Is it a buyer’s or seller’s market? How can you tell?
Reports toward the end of last year indicated that inventory nationwide was decreasing, signaling that the country is entering a seller’s market. HousingWire reported that “the national inventory of homes for sale fell 2.5% from the previous year, and at a much faster rate of decline compared to August’s 1.8% decrease.”
Of course, the market varies depending on where you are in the country. Cities like Boise, Idaho and Tucson, Arizona are among the hottest real estate markets in the United States. These cities are entering what is known as a “seller’s market” – while places like Seattle and San Francisco are edging closer to a buyer’s market. Here’s what those terms mean and how you can tell whether your specific location is a buyer or seller’s market.
Buyer’s v. Seller’s Market
A buyer’s market is the term used when there are more homes on the market than buyers seeking to purchase. Buyers have more homes to choose from, which increases the odds that a buyer will find their perfect home. When they find that perfect home, they’ll have less competition for it, which could help them avoid a bidding war,” writes The Balance.
A seller’s market, on the other hand, means there are more buyers than houses available. Homes don’t stay on the market for long, and buyers are willing to pay more than the listed price to get the home of their dreams.
There are ways to determine whether we’re in a buyer or seller’s market. If you see many for sale signs that stay up for months on end, it might indicate that there aren’t many sales being closed. Or, if you see people putting up for sale signs only to take them down a week later, you’re probably in a seller’s market. There are more precise ways to look into market trends: starting with evaluating real estate data from MLS.

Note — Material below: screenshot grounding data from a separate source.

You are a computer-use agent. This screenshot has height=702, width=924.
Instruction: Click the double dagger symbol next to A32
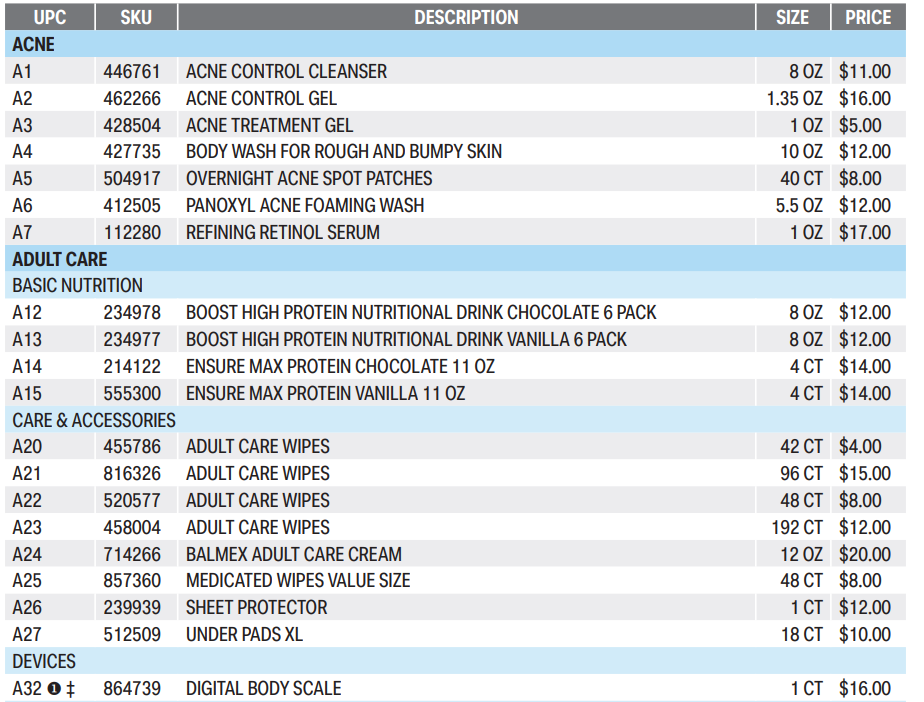click(71, 689)
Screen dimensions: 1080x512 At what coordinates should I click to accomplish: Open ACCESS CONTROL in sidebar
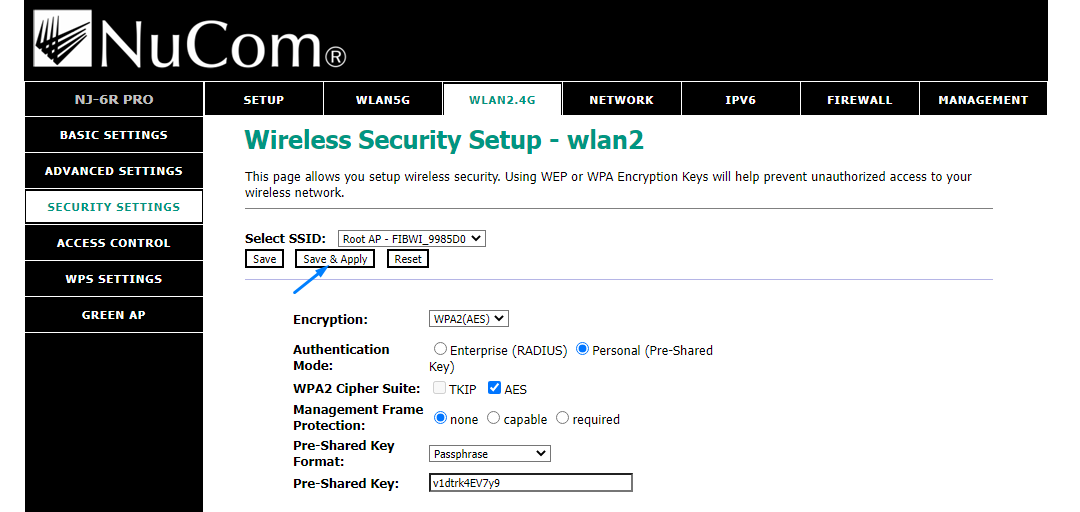click(x=114, y=243)
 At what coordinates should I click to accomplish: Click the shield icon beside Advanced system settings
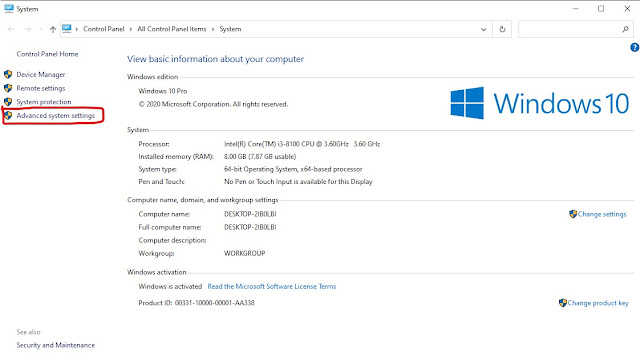pos(8,116)
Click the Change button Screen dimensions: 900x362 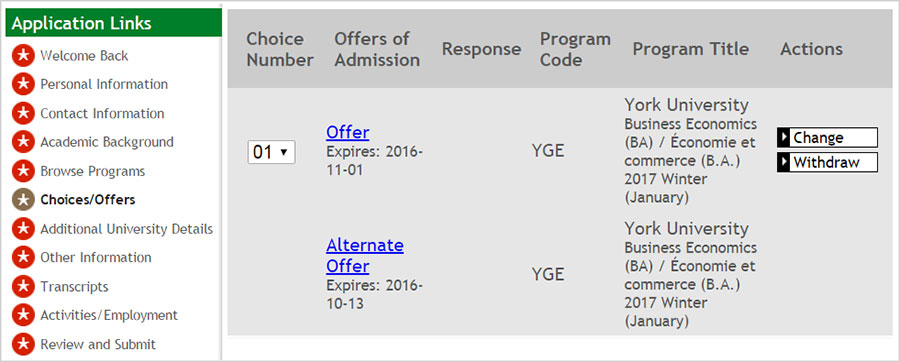[x=827, y=138]
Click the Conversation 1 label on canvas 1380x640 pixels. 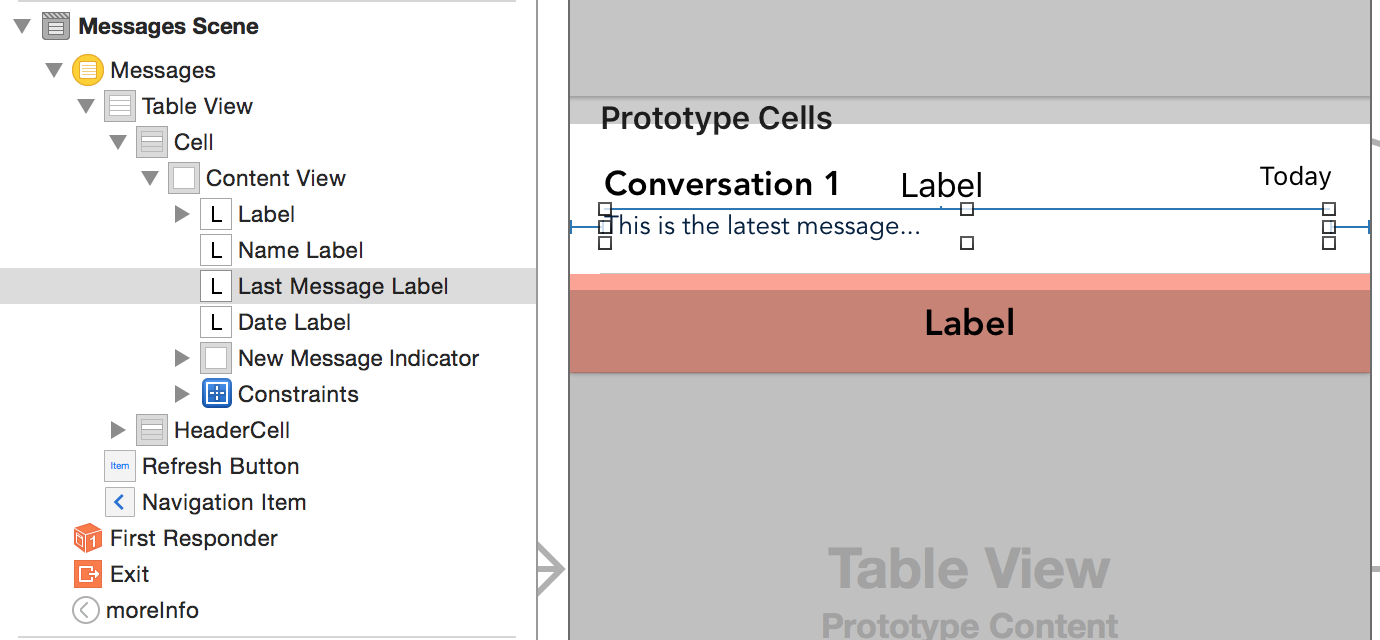[x=722, y=184]
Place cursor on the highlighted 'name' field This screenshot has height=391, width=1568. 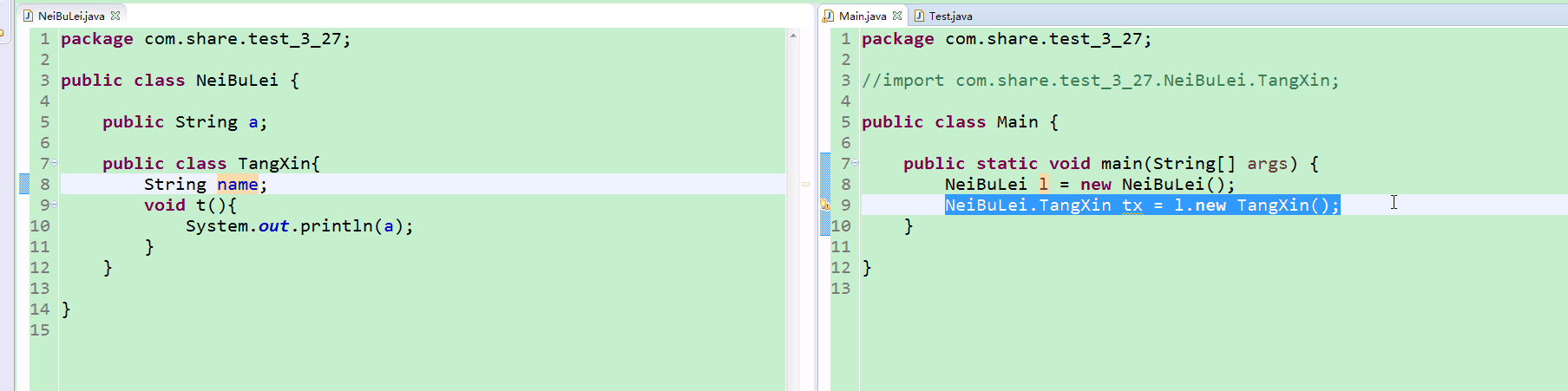pos(238,185)
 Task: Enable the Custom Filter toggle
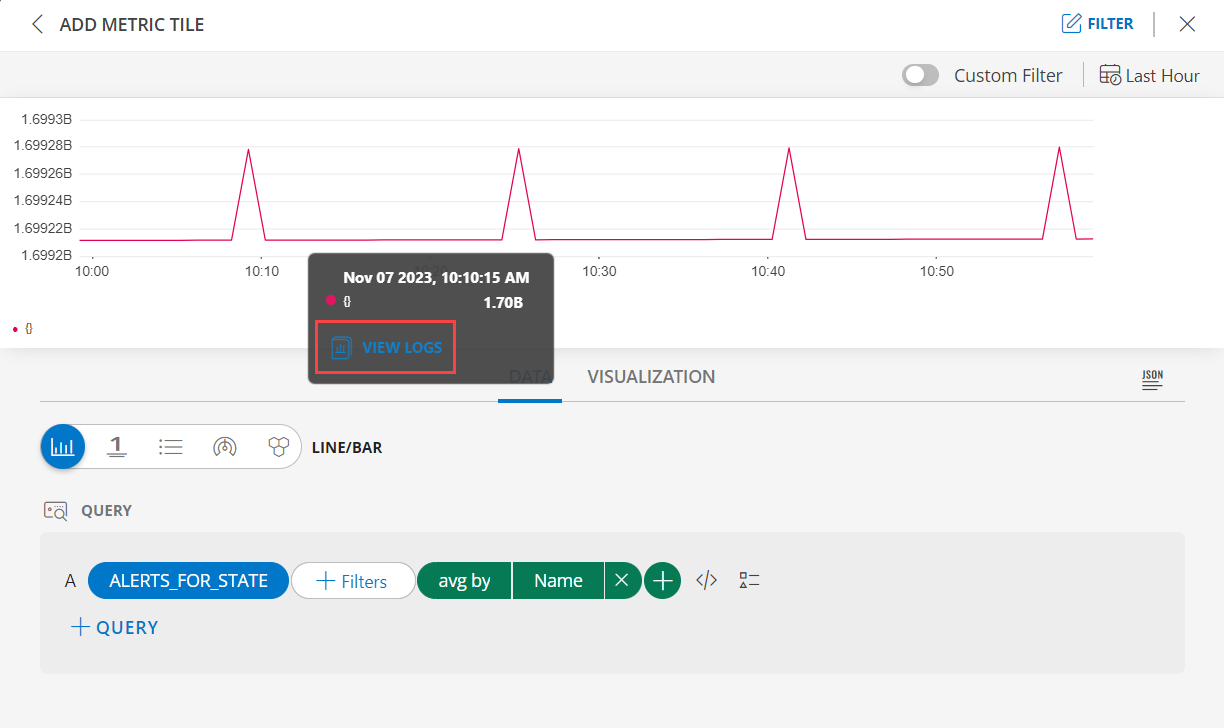pyautogui.click(x=920, y=75)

Months Supply of Inventory
Inventory levels can tell you a lot about the real estate market. “Months Supply of Inventory” is a key data point provided by Multiple Listing Service, MLS, a real estate network of more than 2,500 cooperating offices. The MLS listing database is considered the most accurate source for property details and market numbers on the internet or elsewhere.

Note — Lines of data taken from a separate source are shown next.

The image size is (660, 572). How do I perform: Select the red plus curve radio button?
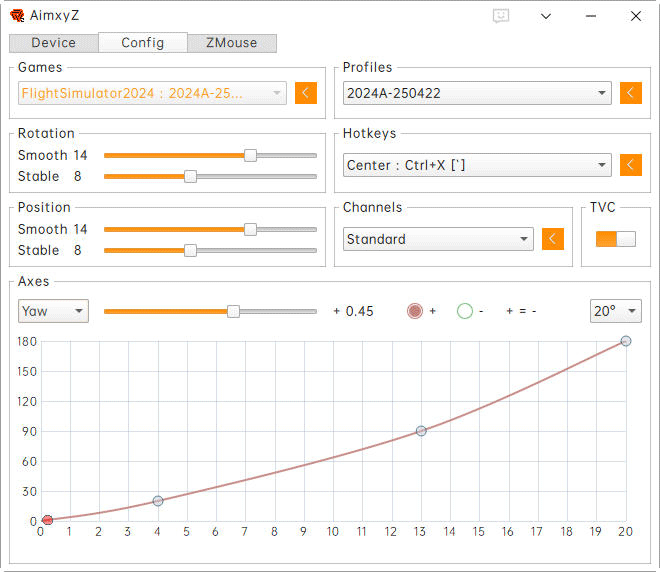pos(415,311)
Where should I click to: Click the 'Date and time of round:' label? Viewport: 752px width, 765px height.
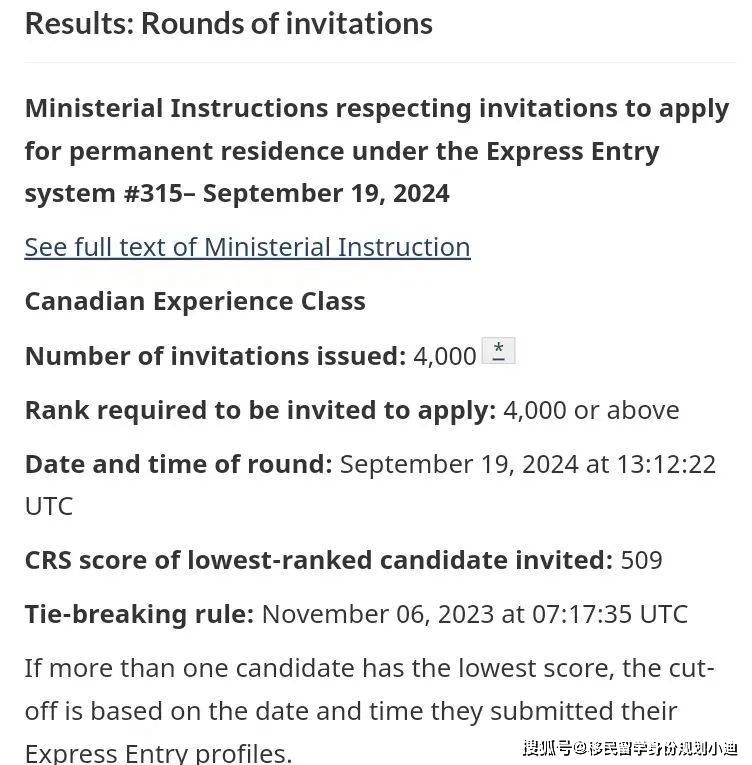click(178, 464)
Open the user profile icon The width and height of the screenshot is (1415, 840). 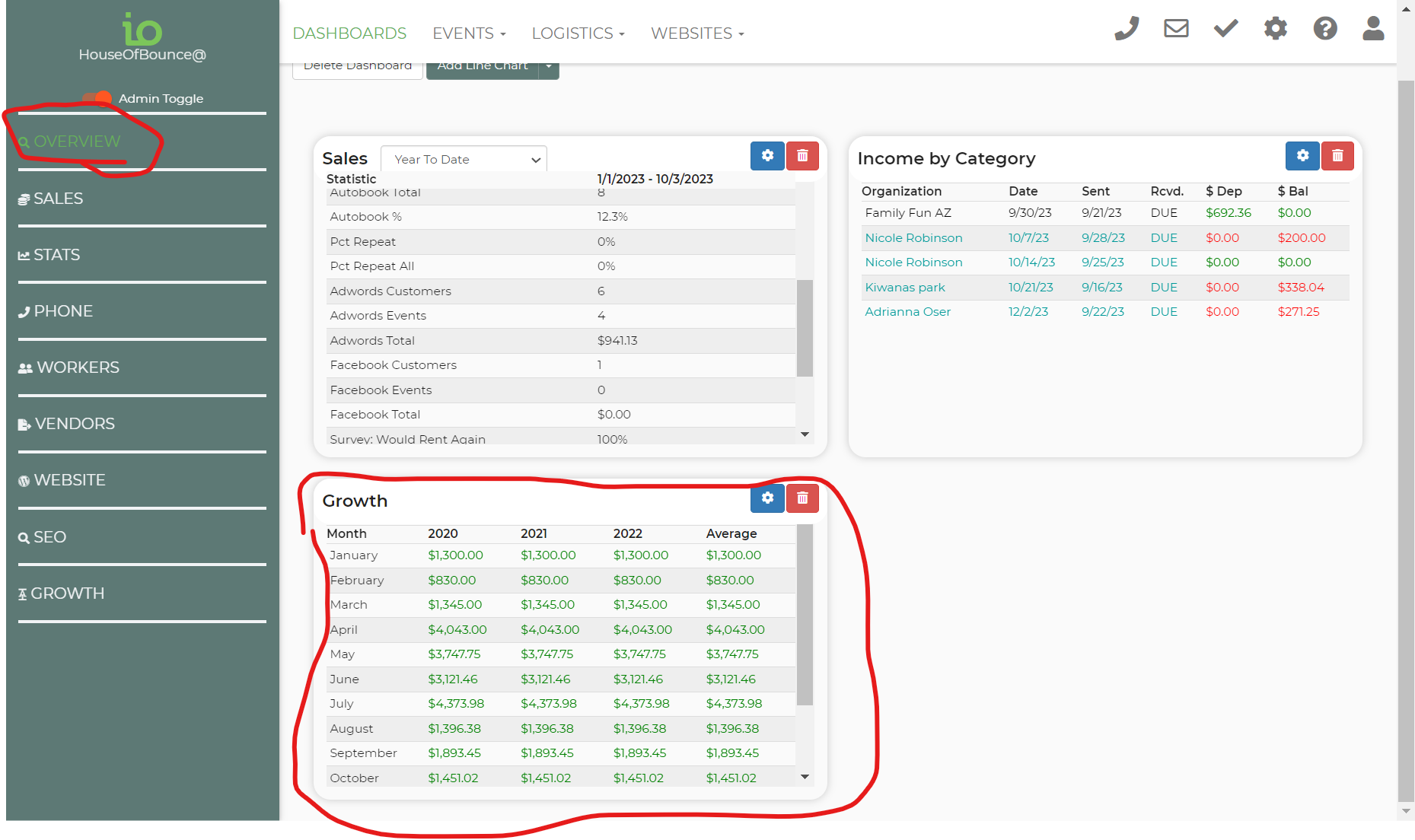tap(1373, 29)
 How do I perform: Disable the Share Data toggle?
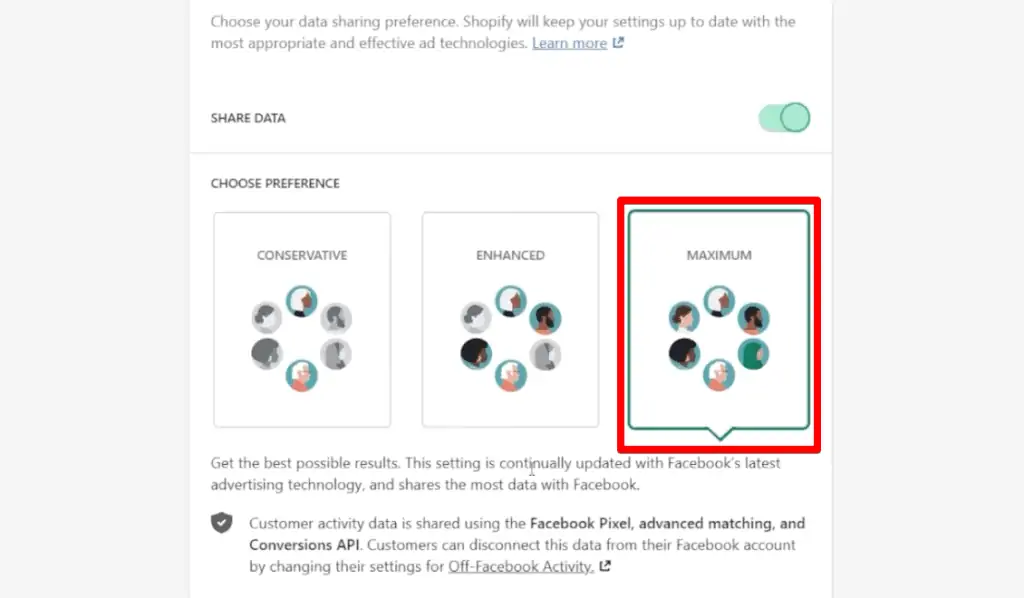pos(783,117)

Months Supply of Inventory tells you how many months it would take for the market to absorb active inventory. When a market is balanced, or neutral, there’s a six-month supply of inventory. If the supply is less than six months, then the market favors sellers. If the market is more than six months, then buyers will have the negotiating power. MLS does this calculation for you to help you anticipate how the market will swing before it impacts your sale.
Length of Time on Market
Looking to go deeper than Months Supply of Inventory? Check the length of time a home has been on the market. The longer a house stays on the market, the more likely it’s a buyer’s market. Homes that go under contract quickly mean the market is heating up. You’ll need to do your research and move fast if there’s a property that fits your needs. Check pricing trends as well to see if there’s been a decline in prices (the sign of a buyer’s market) or an increase (the sign of a seller’s market).
Ratio of sold homes per available inventory
“This metric tracks how many homes were sold out of the total listings in a given market,” writes one real estate expert. This metric is where the month’s supply metric comes from; it can be used to show the overall health of a market, as well as to track the desirability of a neighborhood. When inventory is lower, the sellers have the advantage. Here’s what this stat can show you:
- Less than two months of supply: strong upward pressure on price, resulting in as high as double-digit appreciation.
- Three to four months of supply: upward pressure on prices resulting in appreciating values.
- Five to six months of supply: a balanced market with little to no fluctuation in value.
- Seven to eight months supply: downward pressure on prices, leading to declining values.
- Nine or more months’ supply: extreme oversupply and declining prices.
This gives you a more specific outlook from the existing inventory. With these data points in mind, you can better time your real estate sale to work in your favor.
Tips for timing the market
Buying a home? If you’re in a buyer’s market, you’re in a great position. You’re able to ask sellers to pay for many things, including paying your closing costs, special reports for pest inspections, home warranty, and repairs. You can also ask for longer inspection periods, extend closing deadlines, or ask for early possession. However, if you’re making a purchase in a seller’s market, you’ll be competing with lots of other families and may have to pay more than you intended. It’s ideal to wait for a neutral or buyer’s market to get the best price.
Selling a home? Then try to time the market for when list-to-sales price ratios are lower and you can command high prices. In a seller’s market, you have leverage to refuse to pay closing costs, negotiate shorter inspection periods, and sell “as is” without having to make repairs. In a buyer’s market, however, it’s likely you’ll lose equity. “Because there is little demand for homes it will put pressure on sales prices pushing the market downward. This downward momentum causes many buyers to make lowball offers.”
MLS maintains a high level of accuracy in the information that’s entered: as a result, property buyers and sellers can go straight to the source to get the most reliable real estate information for their specific market.